**TASK STATEMENT**
Exact repetition of the whole listing is what this exercise asks for.
-- EXERCISE DATA follows --
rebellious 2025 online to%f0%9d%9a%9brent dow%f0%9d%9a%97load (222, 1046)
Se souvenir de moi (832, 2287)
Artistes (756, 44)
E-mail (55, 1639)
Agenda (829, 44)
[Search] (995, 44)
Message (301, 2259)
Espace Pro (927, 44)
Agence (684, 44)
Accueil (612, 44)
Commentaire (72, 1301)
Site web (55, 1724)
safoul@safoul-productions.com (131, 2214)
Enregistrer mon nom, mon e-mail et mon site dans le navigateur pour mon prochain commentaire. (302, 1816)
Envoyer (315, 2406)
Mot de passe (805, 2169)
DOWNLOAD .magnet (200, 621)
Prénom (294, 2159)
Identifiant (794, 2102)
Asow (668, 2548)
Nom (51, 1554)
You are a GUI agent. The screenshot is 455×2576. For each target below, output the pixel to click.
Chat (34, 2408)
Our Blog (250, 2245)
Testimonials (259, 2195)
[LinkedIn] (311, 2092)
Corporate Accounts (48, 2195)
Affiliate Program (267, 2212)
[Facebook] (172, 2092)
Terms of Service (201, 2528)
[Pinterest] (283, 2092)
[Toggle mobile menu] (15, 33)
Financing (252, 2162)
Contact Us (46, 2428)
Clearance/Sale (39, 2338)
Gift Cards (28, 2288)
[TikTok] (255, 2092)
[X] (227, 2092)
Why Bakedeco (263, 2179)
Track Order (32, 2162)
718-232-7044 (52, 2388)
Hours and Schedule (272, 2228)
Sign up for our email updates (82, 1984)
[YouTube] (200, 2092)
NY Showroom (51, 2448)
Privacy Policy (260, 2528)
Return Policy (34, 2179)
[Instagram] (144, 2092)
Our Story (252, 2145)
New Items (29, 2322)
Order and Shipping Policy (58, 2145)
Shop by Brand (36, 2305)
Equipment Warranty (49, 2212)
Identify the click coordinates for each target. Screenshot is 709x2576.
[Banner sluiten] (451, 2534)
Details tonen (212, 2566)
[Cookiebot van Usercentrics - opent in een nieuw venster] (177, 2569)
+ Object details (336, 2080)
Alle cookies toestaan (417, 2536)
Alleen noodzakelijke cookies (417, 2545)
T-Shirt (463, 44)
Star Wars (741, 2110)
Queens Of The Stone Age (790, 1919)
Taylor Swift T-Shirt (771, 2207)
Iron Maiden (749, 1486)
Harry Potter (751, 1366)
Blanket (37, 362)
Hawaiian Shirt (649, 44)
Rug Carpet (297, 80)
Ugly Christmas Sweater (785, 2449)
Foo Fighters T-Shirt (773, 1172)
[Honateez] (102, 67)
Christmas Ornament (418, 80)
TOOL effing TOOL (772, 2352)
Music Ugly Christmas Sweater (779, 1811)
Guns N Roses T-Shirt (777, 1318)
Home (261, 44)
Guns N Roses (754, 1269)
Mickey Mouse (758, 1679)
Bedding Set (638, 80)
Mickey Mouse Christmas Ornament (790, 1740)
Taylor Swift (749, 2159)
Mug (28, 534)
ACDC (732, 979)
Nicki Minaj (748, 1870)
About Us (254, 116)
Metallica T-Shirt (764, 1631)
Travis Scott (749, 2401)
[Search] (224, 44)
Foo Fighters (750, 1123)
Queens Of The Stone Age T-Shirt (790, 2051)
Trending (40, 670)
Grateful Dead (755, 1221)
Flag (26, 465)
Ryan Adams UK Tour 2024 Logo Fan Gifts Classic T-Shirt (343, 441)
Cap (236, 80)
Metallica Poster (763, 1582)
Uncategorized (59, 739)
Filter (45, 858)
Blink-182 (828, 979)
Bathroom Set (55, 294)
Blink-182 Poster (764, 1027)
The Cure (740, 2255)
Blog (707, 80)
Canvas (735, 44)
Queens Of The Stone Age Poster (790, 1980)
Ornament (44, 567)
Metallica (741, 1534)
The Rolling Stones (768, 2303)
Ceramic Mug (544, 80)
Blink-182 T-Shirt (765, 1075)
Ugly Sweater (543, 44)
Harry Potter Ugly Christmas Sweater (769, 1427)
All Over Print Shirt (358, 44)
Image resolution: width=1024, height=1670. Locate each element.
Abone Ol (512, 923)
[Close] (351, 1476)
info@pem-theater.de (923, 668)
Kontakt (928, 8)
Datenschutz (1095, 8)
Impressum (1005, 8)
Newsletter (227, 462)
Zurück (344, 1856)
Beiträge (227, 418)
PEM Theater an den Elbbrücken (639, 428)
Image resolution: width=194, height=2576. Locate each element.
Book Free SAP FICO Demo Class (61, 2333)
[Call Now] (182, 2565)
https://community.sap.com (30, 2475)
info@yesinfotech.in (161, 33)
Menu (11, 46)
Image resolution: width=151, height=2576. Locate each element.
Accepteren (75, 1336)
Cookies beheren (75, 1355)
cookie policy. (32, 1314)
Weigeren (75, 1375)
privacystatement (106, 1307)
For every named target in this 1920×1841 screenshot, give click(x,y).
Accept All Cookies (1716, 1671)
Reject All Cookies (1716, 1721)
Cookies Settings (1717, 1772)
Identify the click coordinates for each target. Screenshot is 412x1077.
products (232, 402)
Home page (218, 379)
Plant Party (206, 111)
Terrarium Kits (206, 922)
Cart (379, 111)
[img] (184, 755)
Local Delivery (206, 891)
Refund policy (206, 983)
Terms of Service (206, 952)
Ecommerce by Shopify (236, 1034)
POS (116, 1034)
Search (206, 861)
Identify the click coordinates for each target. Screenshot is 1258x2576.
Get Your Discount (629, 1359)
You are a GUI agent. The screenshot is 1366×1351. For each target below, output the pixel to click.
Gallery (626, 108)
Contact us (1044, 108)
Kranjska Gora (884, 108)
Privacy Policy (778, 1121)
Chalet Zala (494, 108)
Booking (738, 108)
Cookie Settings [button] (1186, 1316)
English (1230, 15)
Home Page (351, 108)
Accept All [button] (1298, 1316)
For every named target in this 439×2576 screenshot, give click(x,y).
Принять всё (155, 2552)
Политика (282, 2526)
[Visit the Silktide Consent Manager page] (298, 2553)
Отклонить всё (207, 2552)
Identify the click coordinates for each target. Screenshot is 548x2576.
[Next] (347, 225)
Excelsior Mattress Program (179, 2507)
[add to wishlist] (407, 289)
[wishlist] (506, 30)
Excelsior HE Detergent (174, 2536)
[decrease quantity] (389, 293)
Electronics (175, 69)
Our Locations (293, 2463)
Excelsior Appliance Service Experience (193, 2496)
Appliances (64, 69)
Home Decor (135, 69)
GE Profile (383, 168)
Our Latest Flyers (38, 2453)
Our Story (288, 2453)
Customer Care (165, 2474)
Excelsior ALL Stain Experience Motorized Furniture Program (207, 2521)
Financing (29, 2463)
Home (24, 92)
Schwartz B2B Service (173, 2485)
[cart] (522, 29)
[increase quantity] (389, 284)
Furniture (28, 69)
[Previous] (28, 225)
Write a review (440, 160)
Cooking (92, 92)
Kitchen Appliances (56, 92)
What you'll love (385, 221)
-- EXERCISE DATA concluded --
**RESULT OF THE EXERCISE**
rebellious 2025 online to%f0%9d%9a%9brent dow%f0%9d%9a%97load (222, 1046)
Se souvenir de moi (832, 2287)
Artistes (756, 44)
E-mail (55, 1639)
Agenda (829, 44)
[Search] (995, 44)
Message (301, 2259)
Espace Pro (927, 44)
Agence (684, 44)
Accueil (612, 44)
Commentaire (72, 1301)
Site web (55, 1724)
safoul@safoul-productions.com (131, 2214)
Enregistrer mon nom, mon e-mail et mon site dans le navigateur pour mon prochain commentaire. (302, 1816)
Envoyer (315, 2406)
Mot de passe (805, 2169)
DOWNLOAD .magnet (200, 621)
Prénom (294, 2159)
Identifiant (794, 2102)
Asow (668, 2548)
Nom (51, 1554)
You are a GUI agent. The screenshot is 455×2576. For each target below, output the pixel to click.
Chat (34, 2408)
Our Blog (250, 2245)
Testimonials (259, 2195)
[LinkedIn] (311, 2092)
Corporate Accounts (48, 2195)
Affiliate Program (267, 2212)
[Facebook] (172, 2092)
Terms of Service (201, 2528)
[Pinterest] (283, 2092)
[Toggle mobile menu] (15, 33)
Financing (252, 2162)
Contact Us (46, 2428)
Clearance/Sale (39, 2338)
Gift Cards (28, 2288)
[TikTok] (255, 2092)
[X] (227, 2092)
Why Bakedeco (263, 2179)
Track Order (32, 2162)
718-232-7044 (52, 2388)
Hours and Schedule (272, 2228)
Sign up for our email updates (82, 1984)
[YouTube] (200, 2092)
NY Showroom (51, 2448)
Privacy Policy (260, 2528)
Return Policy (34, 2179)
[Instagram] (144, 2092)
Our Story (252, 2145)
New Items (29, 2322)
Order and Shipping Policy (58, 2145)
Shop by Brand (36, 2305)
Equipment Warranty (49, 2212)
Identify the click coordinates for each target. Screenshot is 709x2576.
[Banner sluiten] (451, 2534)
Details tonen (212, 2566)
[Cookiebot van Usercentrics - opent in een nieuw venster] (177, 2569)
+ Object details (336, 2080)
Alle cookies toestaan (417, 2536)
Alleen noodzakelijke cookies (417, 2545)
T-Shirt (463, 44)
Star Wars (741, 2110)
Queens Of The Stone Age (790, 1919)
Taylor Swift T-Shirt (771, 2207)
Iron Maiden (749, 1486)
Harry Potter (751, 1366)
Blanket (37, 362)
Hawaiian Shirt (649, 44)
Rug Carpet (297, 80)
Ugly Christmas Sweater (785, 2449)
Foo Fighters T-Shirt (773, 1172)
[Honateez] (102, 67)
Christmas Ornament (418, 80)
TOOL effing TOOL (772, 2352)
Music Ugly Christmas Sweater (779, 1811)
Guns N Roses T-Shirt (777, 1318)
Home (261, 44)
Guns N Roses (754, 1269)
Mickey Mouse (758, 1679)
Bedding Set (638, 80)
Mickey Mouse Christmas Ornament (790, 1740)
Taylor Swift (749, 2159)
Mug (28, 534)
ACDC (732, 979)
Nicki Minaj (748, 1870)
About Us (254, 116)
Metallica T-Shirt (764, 1631)
Travis Scott (749, 2401)
[Search] (224, 44)
Foo Fighters (750, 1123)
Queens Of The Stone Age T-Shirt (790, 2051)
Trending (40, 670)
Grateful Dead (755, 1221)
Flag (26, 465)
Ryan Adams UK Tour 2024 Logo Fan Gifts Classic T-Shirt (343, 441)
Cap (236, 80)
Metallica Poster (763, 1582)
Uncategorized (59, 739)
Filter (45, 858)
Blink-182 (828, 979)
Bathroom Set (55, 294)
Blink-182 Poster (764, 1027)
The Cure (740, 2255)
Blog (707, 80)
Canvas (735, 44)
Queens Of The Stone Age Poster (790, 1980)
Ornament (44, 567)
Metallica (741, 1534)
The Rolling Stones (768, 2303)
Ceramic Mug (544, 80)
Blink-182 T-Shirt (765, 1075)
Ugly Sweater (543, 44)
Harry Potter Ugly Christmas Sweater (769, 1427)
All Over Print Shirt (358, 44)
Image resolution: width=1024, height=1670. Locate each element.
Abone Ol (512, 923)
[Close] (351, 1476)
info@pem-theater.de (923, 668)
Kontakt (928, 8)
Datenschutz (1095, 8)
Impressum (1005, 8)
Newsletter (227, 462)
Zurück (344, 1856)
Beiträge (227, 418)
PEM Theater an den Elbbrücken (639, 428)
Image resolution: width=194, height=2576. Locate each element.
Book Free SAP FICO Demo Class (61, 2333)
[Call Now] (182, 2565)
https://community.sap.com (30, 2475)
info@yesinfotech.in (161, 33)
Menu (11, 46)
Image resolution: width=151, height=2576. Locate each element.
Accepteren (75, 1336)
Cookies beheren (75, 1355)
cookie policy. (32, 1314)
Weigeren (75, 1375)
privacystatement (106, 1307)
For every named target in this 1920×1841 screenshot, give click(x,y).
Accept All Cookies (1716, 1671)
Reject All Cookies (1716, 1721)
Cookies Settings (1717, 1772)
Identify the click coordinates for each target. Screenshot is 412x1077.
products (232, 402)
Home page (218, 379)
Plant Party (206, 111)
Terrarium Kits (206, 922)
Cart (379, 111)
[img] (184, 755)
Local Delivery (206, 891)
Refund policy (206, 983)
Terms of Service (206, 952)
Ecommerce by Shopify (236, 1034)
POS (116, 1034)
Search (206, 861)
Identify the click coordinates for each target. Screenshot is 1258x2576.
Get Your Discount (629, 1359)
You are a GUI agent. The screenshot is 1366×1351. For each target below, output the pixel to click.
Gallery (626, 108)
Contact us (1044, 108)
Kranjska Gora (884, 108)
Privacy Policy (778, 1121)
Chalet Zala (494, 108)
Booking (738, 108)
Cookie Settings [button] (1186, 1316)
English (1230, 15)
Home Page (351, 108)
Accept All [button] (1298, 1316)
For every named target in this 439×2576 screenshot, give click(x,y).
Принять всё (155, 2552)
Политика (282, 2526)
[Visit the Silktide Consent Manager page] (298, 2553)
Отклонить всё (207, 2552)
Identify the click coordinates for each target. Screenshot is 548x2576.
[Next] (347, 225)
Excelsior Mattress Program (179, 2507)
[add to wishlist] (407, 289)
[wishlist] (506, 30)
Excelsior HE Detergent (174, 2536)
[decrease quantity] (389, 293)
Electronics (175, 69)
Our Locations (293, 2463)
Excelsior Appliance Service Experience (193, 2496)
Appliances (64, 69)
Home Decor (135, 69)
GE Profile (383, 168)
Our Latest Flyers (38, 2453)
Our Story (288, 2453)
Customer Care (165, 2474)
Excelsior ALL Stain Experience Motorized Furniture Program (207, 2521)
Financing (29, 2463)
Home (24, 92)
Schwartz B2B Service (173, 2485)
[cart] (522, 29)
[increase quantity] (389, 284)
Furniture (28, 69)
[Previous] (28, 225)
Write a review (440, 160)
Cooking (92, 92)
Kitchen Appliances (56, 92)
What you'll love (385, 221)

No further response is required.